Jean Zimmerman, while researching iconography and maps of Manhattan, came across Isaac Newton Phelps Stokes, a passionate collector, reformer, and scion of Gilded Age New York City. Initially interested in him, she became fascinated by his wife, Edith Minturn, upon seeing their massive portrait by John Singer Sargent. This book came out of her curiosity about the couple.

Both Newton and Edith came from monied New York families; both were committed to social reform. Edith came from a family of beauties and was renown for her evocative expressions and stature. She was the model for Big Mary, the colossus created for the Chicago World's Fair. Newton was a brilliant architect consumed with desire to provide healthy, habitable house for the poor. Their odd courtship and devoted marriage had the elements of fiction -- such happiness and such sadness -- and I immediately fell for both of them.

In many ways, this is a discussion of an era as much as a biography of two personalities. Zimmerman's sections on art -- and the wealthy's relationship with the funding, creation, participation, and enjoyment of art -- was so eye-opening and relevatory. For example, I didn't realize it was common in the 1890s for art that was commissioned -- like portraits -- to spend a year being displayed in traveling galleries before going to live with the respective owners.
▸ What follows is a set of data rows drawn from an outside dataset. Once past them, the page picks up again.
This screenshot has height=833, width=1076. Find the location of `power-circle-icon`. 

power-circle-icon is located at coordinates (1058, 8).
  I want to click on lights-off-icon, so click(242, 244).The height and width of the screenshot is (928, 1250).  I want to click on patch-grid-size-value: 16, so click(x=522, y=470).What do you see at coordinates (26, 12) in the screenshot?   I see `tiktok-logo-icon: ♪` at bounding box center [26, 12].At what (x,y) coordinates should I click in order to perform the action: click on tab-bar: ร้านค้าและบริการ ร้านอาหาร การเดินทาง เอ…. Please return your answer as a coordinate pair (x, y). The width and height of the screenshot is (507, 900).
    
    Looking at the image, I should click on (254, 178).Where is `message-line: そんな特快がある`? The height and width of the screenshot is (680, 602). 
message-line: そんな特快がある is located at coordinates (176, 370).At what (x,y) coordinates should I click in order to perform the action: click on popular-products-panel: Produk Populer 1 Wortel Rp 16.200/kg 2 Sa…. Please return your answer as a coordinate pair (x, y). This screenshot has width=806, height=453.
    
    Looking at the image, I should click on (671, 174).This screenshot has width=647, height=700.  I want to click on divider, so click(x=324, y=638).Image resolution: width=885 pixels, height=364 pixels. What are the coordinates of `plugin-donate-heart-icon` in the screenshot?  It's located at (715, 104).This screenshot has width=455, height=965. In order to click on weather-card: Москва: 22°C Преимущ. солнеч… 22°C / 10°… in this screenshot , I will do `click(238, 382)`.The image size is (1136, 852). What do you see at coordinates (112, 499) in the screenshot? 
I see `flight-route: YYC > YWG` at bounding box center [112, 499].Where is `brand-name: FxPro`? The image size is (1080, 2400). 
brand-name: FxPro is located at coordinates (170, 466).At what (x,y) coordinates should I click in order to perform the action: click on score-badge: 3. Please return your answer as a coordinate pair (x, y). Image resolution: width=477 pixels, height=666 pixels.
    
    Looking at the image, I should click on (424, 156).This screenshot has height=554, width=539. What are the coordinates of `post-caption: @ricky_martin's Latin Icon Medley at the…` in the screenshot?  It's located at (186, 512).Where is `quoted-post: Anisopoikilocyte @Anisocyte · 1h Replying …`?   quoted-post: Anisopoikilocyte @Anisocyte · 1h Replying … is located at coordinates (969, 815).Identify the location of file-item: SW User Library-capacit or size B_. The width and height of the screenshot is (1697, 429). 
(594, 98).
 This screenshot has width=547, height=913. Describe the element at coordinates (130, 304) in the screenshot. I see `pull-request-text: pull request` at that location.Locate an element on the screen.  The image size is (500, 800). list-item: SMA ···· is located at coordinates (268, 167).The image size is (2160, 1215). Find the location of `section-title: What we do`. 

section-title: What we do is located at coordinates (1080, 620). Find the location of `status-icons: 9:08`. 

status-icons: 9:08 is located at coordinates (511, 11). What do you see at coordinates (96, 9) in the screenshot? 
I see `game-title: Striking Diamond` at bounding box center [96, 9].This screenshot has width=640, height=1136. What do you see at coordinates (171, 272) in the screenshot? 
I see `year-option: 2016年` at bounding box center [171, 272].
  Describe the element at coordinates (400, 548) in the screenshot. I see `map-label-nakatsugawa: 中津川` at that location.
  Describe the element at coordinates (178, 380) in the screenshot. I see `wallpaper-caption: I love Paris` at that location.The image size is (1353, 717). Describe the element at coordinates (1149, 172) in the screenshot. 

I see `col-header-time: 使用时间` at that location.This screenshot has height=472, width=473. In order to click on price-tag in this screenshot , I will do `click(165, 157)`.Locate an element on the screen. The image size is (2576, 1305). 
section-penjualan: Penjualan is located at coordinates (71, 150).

Sargent's portrait of Edith and Newton was shocking -- they wore their own street clothes rather than one of his costumes, and Edith's pose is aggressive rather than demure -- and Zimmerman provides wonderful context so we understand just how daring Newton and Edith were.

This couple didn't stop at art when it came to shaking things up, but I'm rather hesitant to list details because it feels a bit spoiler-ish!

My only complaint, and this is me being wicked nit-picky, is that Edith's side of the marriage felt a bit thin to me. It's clear Newton has more ephemera preserved than his wife and as a result, Zimmerman was able to draw on his feelings and thoughts more than Edith. There were moments when Zimmerman made a pronouncement about Edith that left me wondering, 'Is that really what she felt?' and yet, I appreciated her humanizing of these two. It resonated for me and made me go from 'like' to 'love' with this biography. (You can read an excerpt via my Teaser Tuesday to get a sense of the writing style.)

I finished this book with the moody satisfaction I get from a good novel; I missed Newton and Edith, and I wanted more time with them.